September 2017 marked the end of the DACA program. The Department of Homeland Security says nearly 600,000 people are set to have  DACA permits expire during the next two years, unless Congress passes legislation to continue the program.  

We reached out to West Virginia’s five congressional lawmakers for this story.

David McKinley:

“Dealing with undocumented immigrants who were brought to America as children is a complex problem. President Obama’s answer was to make policy by executive order, which was an abuse of power, and was not a long-term solution to this problem. Previously, President Obama threatened to oppose any changes to the Deferred Action for Childhood Arrivals (DACA) program. Now Congress has an opportunity to step in and develop a sustainable policy that does not rely on an executive order.

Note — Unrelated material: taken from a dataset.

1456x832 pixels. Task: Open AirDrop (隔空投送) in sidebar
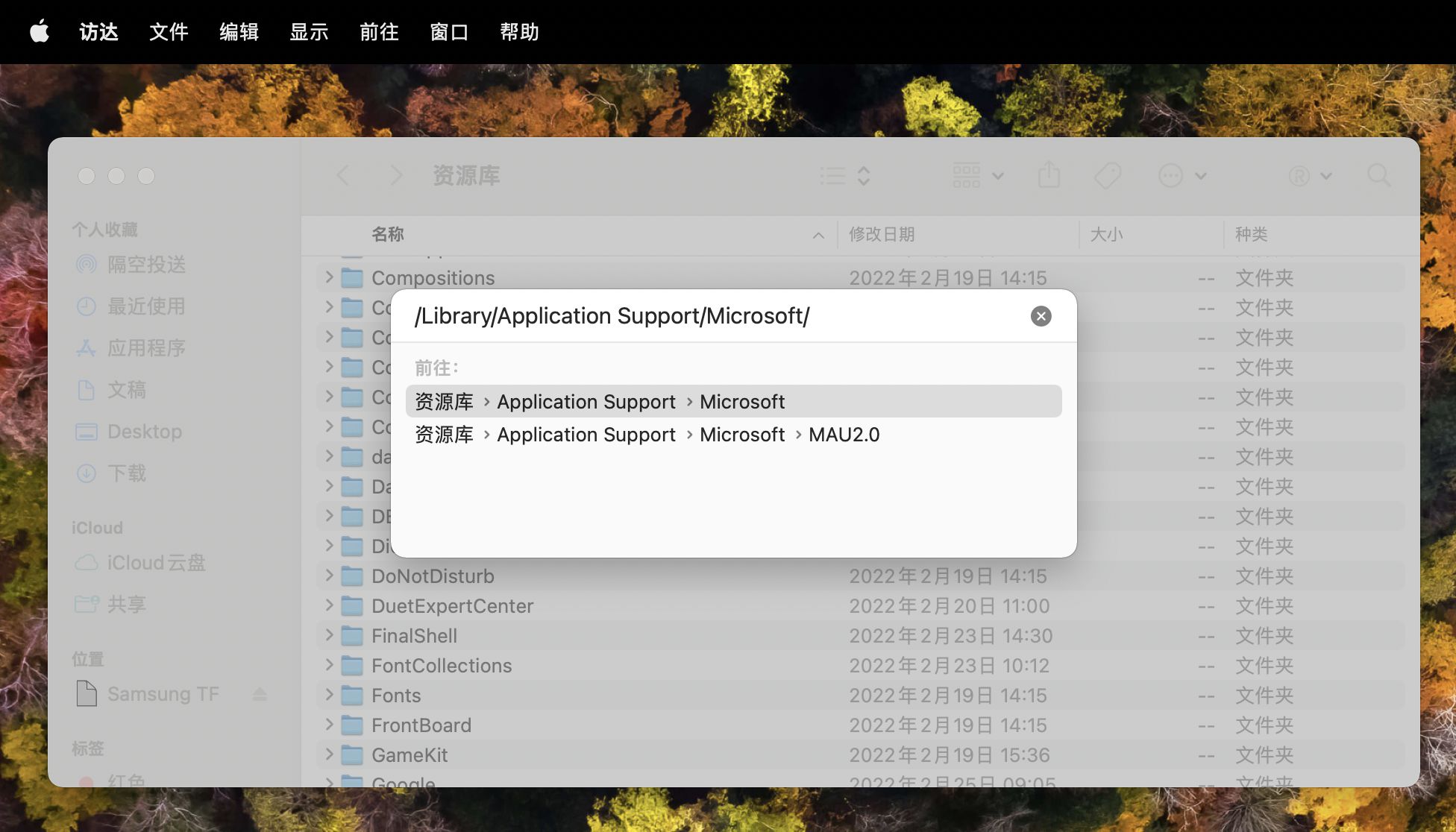point(146,265)
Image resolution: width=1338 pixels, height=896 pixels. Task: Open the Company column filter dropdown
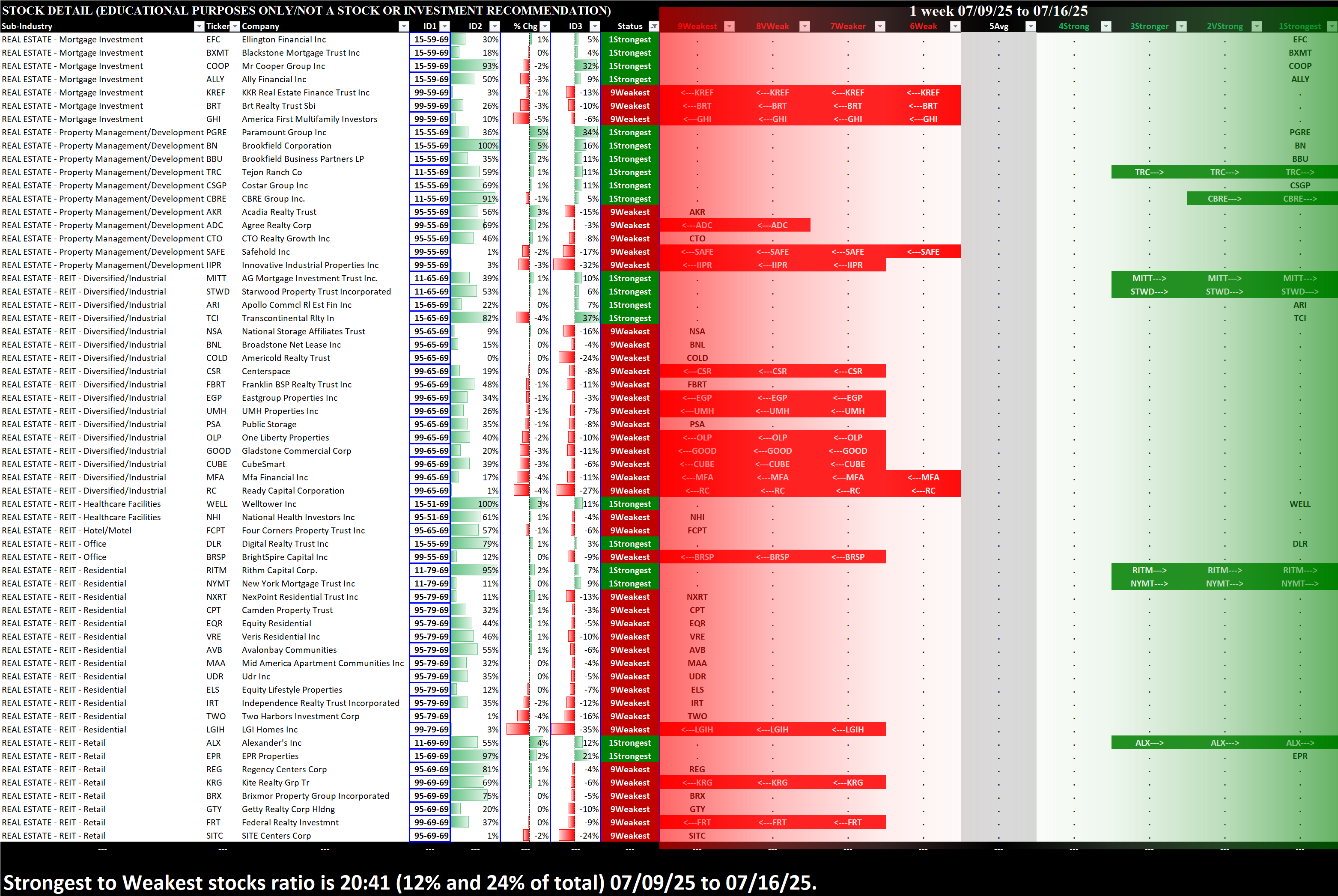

Congress needs to develop a solution that does not unfairly punish people who arrived in America as children years ago and are contributing to society, while making sure we don’t incentivize more illegal immigration in the future. Fixing the DACA program is just one of many steps Congress needs to take to fix our broken immigration system. Securing the border and improving enforcement throughout the country need to be part of the discussion as well.”

Evan Jenkins:

“President Obama overstepped his constitutional authority by creating the DACA program through an executive order. We are a nation of laws and have a responsibility to secure our borders. I remain firmly opposed to amnesty and am committed to ensuring our nation’s immigration policies are constitutional and lawful.”

Shelley Moore Capito’s Press Office:

“Senator Capito could support an immigration solution that provides for increased border security to protect Americans and provides relief for those in the DACA program. She is encouraged by ongoing negotiations between the Trump Administration and members of Congress to improve immigration policy and add resources for enforcement.”

Alex Mooney:

“The West Virginians I represent want border security, including building the wall, prior to any discussion of various amnesty proposals. Procedurally, I believe separate issues deserve separate votes.”

We didn’t hear back from Sen. Joe Manchin by the time this story was filed.